Nick Ut’s photograph was an image of modernity for the Baby Boomer generation. To be a part of modernity means finding ourselves living in an environment that promises an adventure and a change in us – and simultaneously, one which poses a very real threat to every part of our lives. Those of us who find ourselves in the middle of this maelstrom are often short-sighted enough to think they are the only ones in those situations. Indeed, this feeling has designated many nostalgic rumours of a pre-modern Paradise Lost, a feeling which usually stems from the loss of one’s innocence (Berman, p. 1). Upon seeing Kim Phuc’s sadly defining plight on newsstands and television news broadcasts, however, many Baby Boomers who felt disenchanted and without belonging were given a strong wake-up call. As previously stated, many of these people were staunchly opposed to the war in Vietnam before Kim Phuc’s image was shown all over the world, and its distribution only increased the number of participants in anti-war street protests. Due to the right-wing governments of the time, particularly that of Richard Nixon in the United States, their efforts fell on deaf ears, but the same Baby Boomers, as well as their offspring, are now protesting the war in Iraq thanks to brave and truthful reporting of that war. This is why journalism is the most influential medium.

▸ Short exercise 1
Answer these questions about the passage on Nick Ut's photograph:
(a) For which generation was the photograph an image of modernity?
(b) Whose government in the United States is named as an example of the right-wing governments of the time?
(c) Which war are the Baby Boomers and their offspring now protesting?
▸ Short exercise 2
Please write the next paragraph of the passage on Nick Ut's photograph, picking up after its final sentence.

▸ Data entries

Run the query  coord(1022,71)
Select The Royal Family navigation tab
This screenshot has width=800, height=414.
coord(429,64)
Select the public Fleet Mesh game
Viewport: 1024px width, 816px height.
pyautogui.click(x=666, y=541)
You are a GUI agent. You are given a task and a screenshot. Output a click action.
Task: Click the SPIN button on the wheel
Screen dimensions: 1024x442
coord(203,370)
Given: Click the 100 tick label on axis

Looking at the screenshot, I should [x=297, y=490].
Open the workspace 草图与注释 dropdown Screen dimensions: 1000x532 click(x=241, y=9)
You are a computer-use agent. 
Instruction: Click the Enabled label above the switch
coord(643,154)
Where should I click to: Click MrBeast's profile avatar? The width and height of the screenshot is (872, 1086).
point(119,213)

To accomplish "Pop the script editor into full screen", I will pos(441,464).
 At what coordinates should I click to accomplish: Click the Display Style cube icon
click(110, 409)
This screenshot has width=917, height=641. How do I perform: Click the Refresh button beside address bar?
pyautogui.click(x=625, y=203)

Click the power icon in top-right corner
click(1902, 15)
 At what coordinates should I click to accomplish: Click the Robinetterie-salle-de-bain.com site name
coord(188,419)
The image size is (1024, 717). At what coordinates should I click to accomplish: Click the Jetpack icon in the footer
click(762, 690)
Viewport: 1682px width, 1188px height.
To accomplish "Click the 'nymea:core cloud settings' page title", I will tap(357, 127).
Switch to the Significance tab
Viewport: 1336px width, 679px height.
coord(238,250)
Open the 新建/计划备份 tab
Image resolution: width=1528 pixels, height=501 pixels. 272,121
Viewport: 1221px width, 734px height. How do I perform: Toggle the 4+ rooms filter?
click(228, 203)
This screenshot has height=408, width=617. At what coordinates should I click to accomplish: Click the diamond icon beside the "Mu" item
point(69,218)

▸ Final result 1
(a) The Baby Boomer generation.
(b) Richard Nixon's.
(c) The war in Iraq.

▸ Final result 2
With each passing generation, people are getting less impressionable and more starved for challenge. As absurd as it may sound now, fifty years ago all the media had to do to cause an uproar was to show Elvis Presley swiveling his hips. Since then we have matured more in fifty years than we did in five-hundred years. We now have a more cynical and jaded view of what we hear and see which makes us hungry for a more profound depiction of humanity (often making us search for our own answers), the good side and the bad side of it, as well as a natural yearning for such depictions in the human psyche (regardless of whether or not we have homicidal tendencies) through which we have become much more desensitized to violence. Journalists know what their audience wants, but all too often they can only deliver what their bosses know will sell. Why, most of the time, with the media do moral human issues like civil wars play second fiddle to ratings wars?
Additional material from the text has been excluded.